■ WHAT YOU HAVE TO DO ■
Whenever the word "icon" turns up in a line below, that line should be copied.

■ MATERIAL FOR THIS EXERCISE ■
***

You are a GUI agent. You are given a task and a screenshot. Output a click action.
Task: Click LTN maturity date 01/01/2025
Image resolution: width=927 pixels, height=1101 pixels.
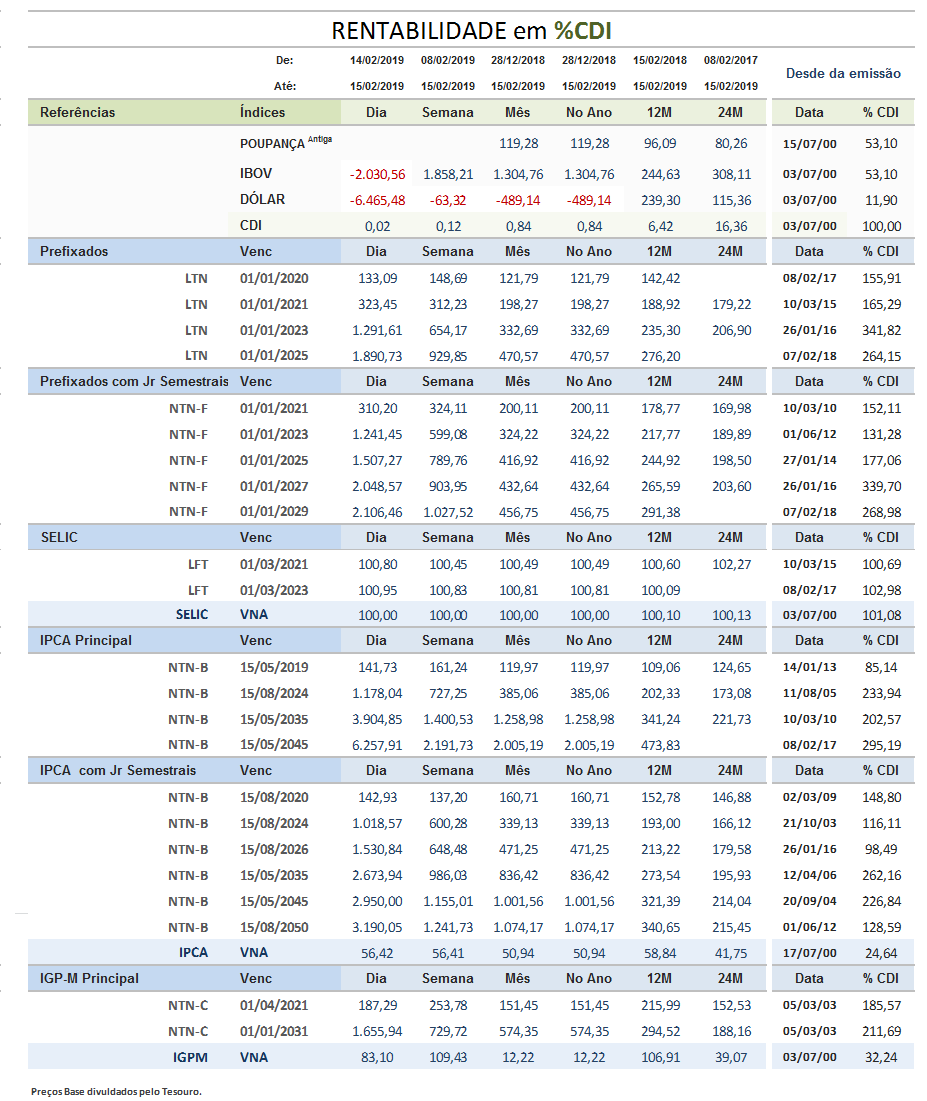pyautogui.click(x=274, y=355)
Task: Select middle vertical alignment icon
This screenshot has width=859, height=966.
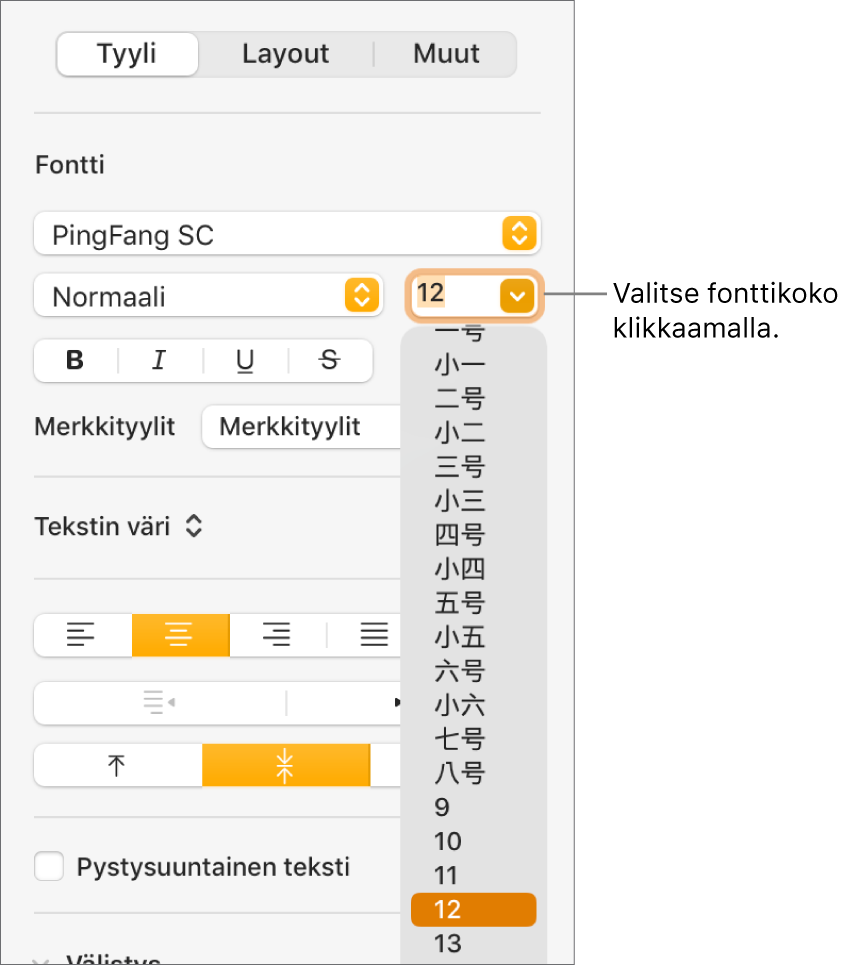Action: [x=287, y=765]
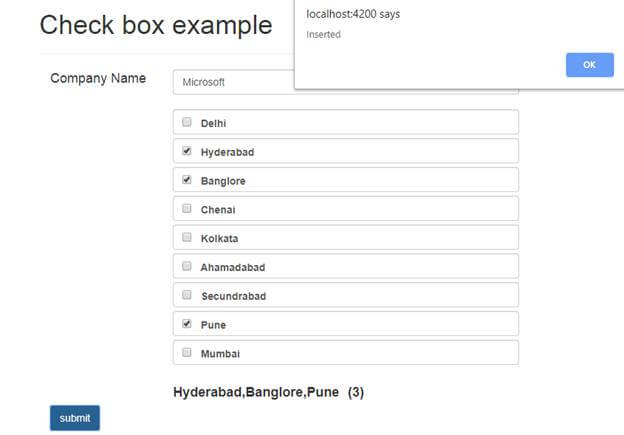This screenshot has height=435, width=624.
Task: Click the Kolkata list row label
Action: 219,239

***

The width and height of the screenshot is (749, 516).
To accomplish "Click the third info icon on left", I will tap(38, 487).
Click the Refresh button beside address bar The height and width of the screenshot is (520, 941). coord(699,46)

***

■ EXPECTED OUTPUT ■
Task: Select middle vertical alignment icon
To accomplish "Click the third info icon on left", I will tap(38, 487).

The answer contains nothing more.